▶ **ACTION ITEM**:
For every record that follows, write out the text exactly and omit the picture, if one is present.
- - - - - - -
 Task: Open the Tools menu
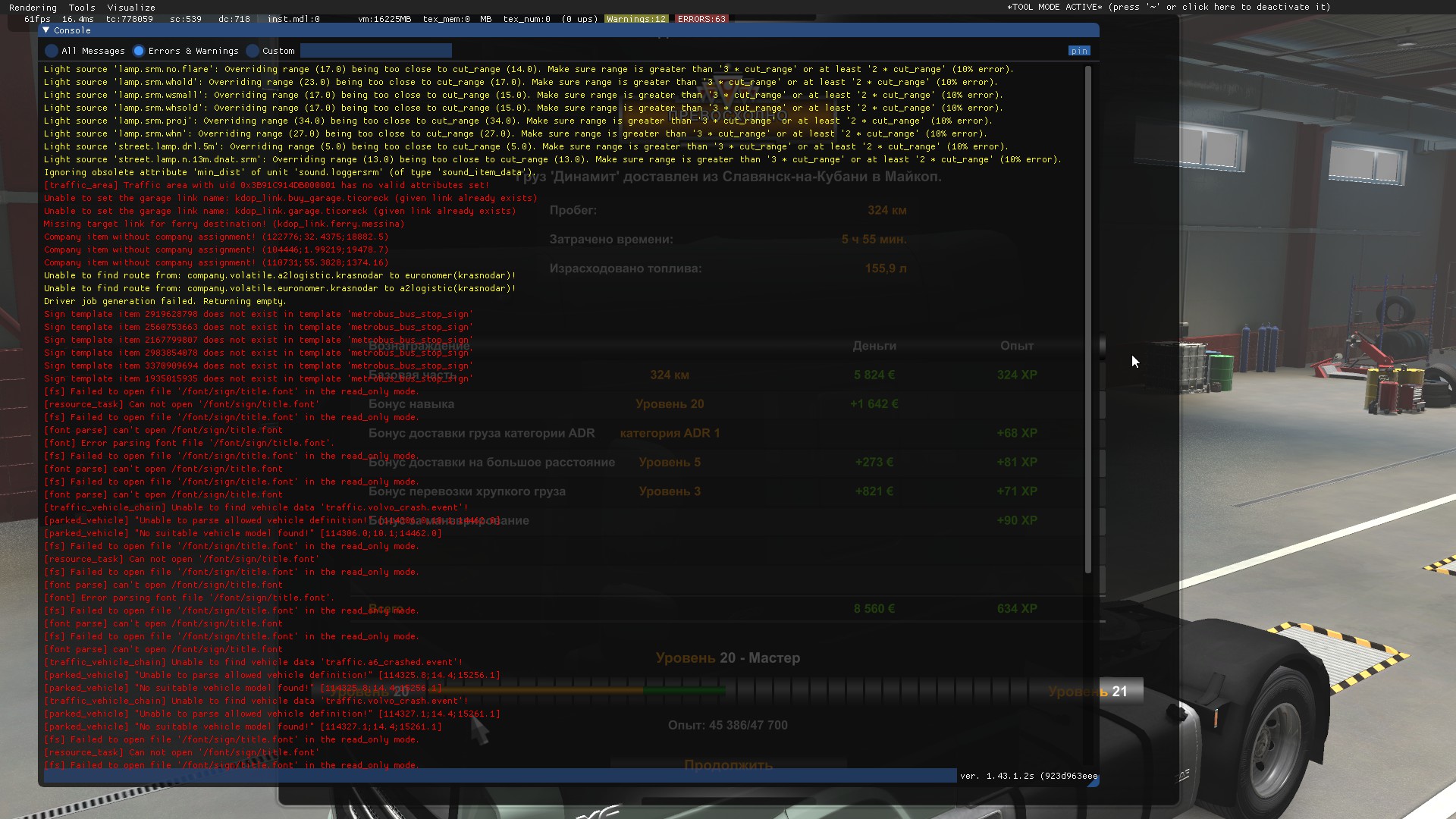click(x=82, y=7)
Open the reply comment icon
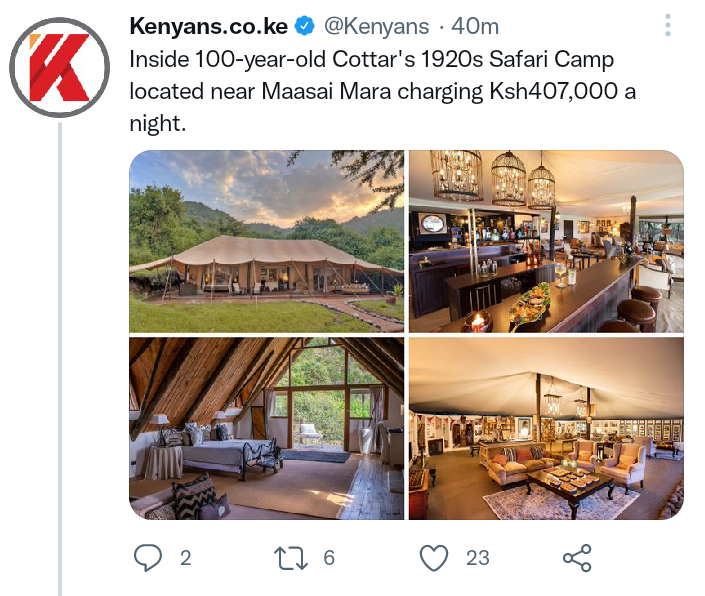This screenshot has width=705, height=596. [148, 558]
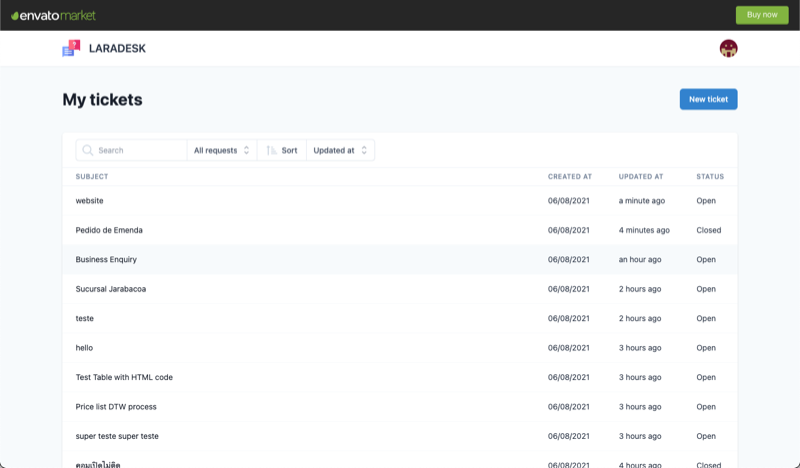Image resolution: width=800 pixels, height=468 pixels.
Task: Click the LARADESK brand name text
Action: [x=117, y=48]
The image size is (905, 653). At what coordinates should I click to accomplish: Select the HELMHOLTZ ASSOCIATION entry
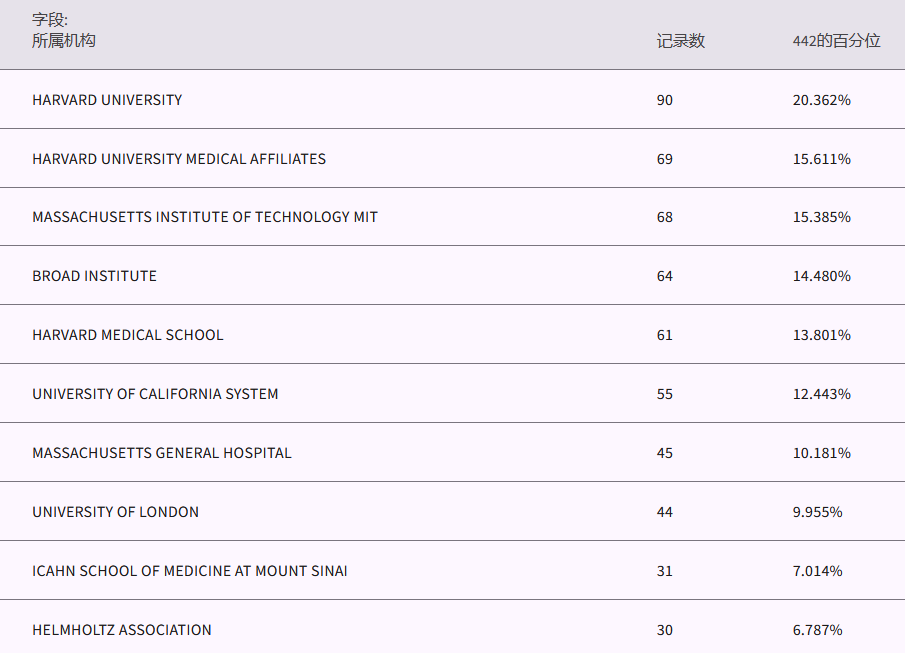122,630
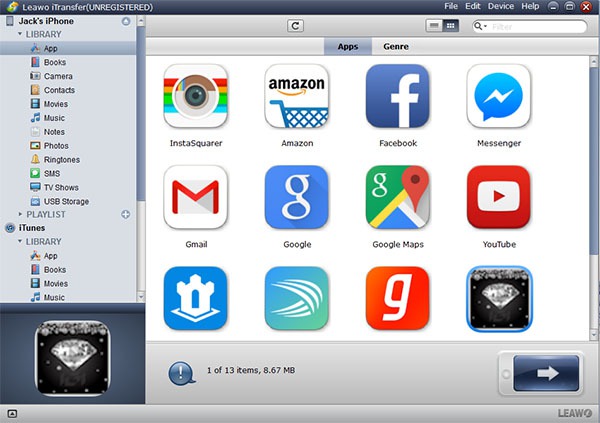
- - - - - - -
▶ **WRITTEN SOLUTION**:
 Task: Open the Tools menu
click(x=82, y=7)
Open the reply comment icon
This screenshot has width=705, height=596. [148, 558]
Image resolution: width=800 pixels, height=468 pixels.
Task: Click the LARADESK brand name text
Action: [x=117, y=48]
The image size is (905, 653). At what coordinates should I click to accomplish: Select the HELMHOLTZ ASSOCIATION entry
122,630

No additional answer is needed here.